MATERIALS PROVIDED:

----------

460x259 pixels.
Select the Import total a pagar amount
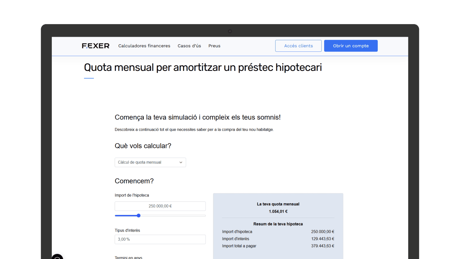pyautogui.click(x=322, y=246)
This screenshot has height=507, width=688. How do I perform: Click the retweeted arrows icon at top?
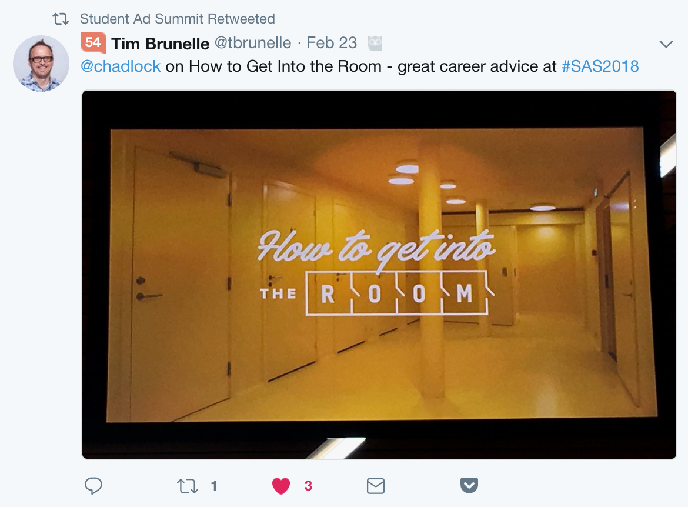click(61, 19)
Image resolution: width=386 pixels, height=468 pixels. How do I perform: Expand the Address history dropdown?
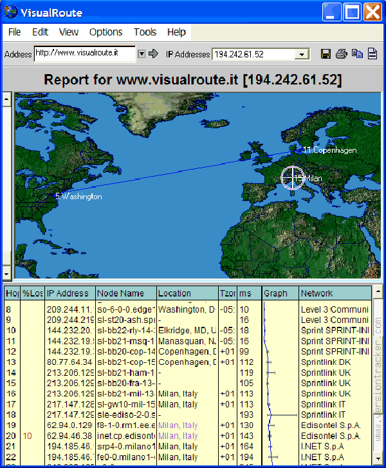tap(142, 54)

----------

REQUIRED ACTION: Return every line above verbatim, pictures excluded.

RESULT OF THIS TASK:
460x259 pixels.
Select the Import total a pagar amount
pyautogui.click(x=322, y=246)
This screenshot has height=507, width=688. How do I perform: Click the retweeted arrows icon at top?
click(61, 19)
Image resolution: width=386 pixels, height=468 pixels. How do I perform: Expand the Address history dropdown?
tap(142, 54)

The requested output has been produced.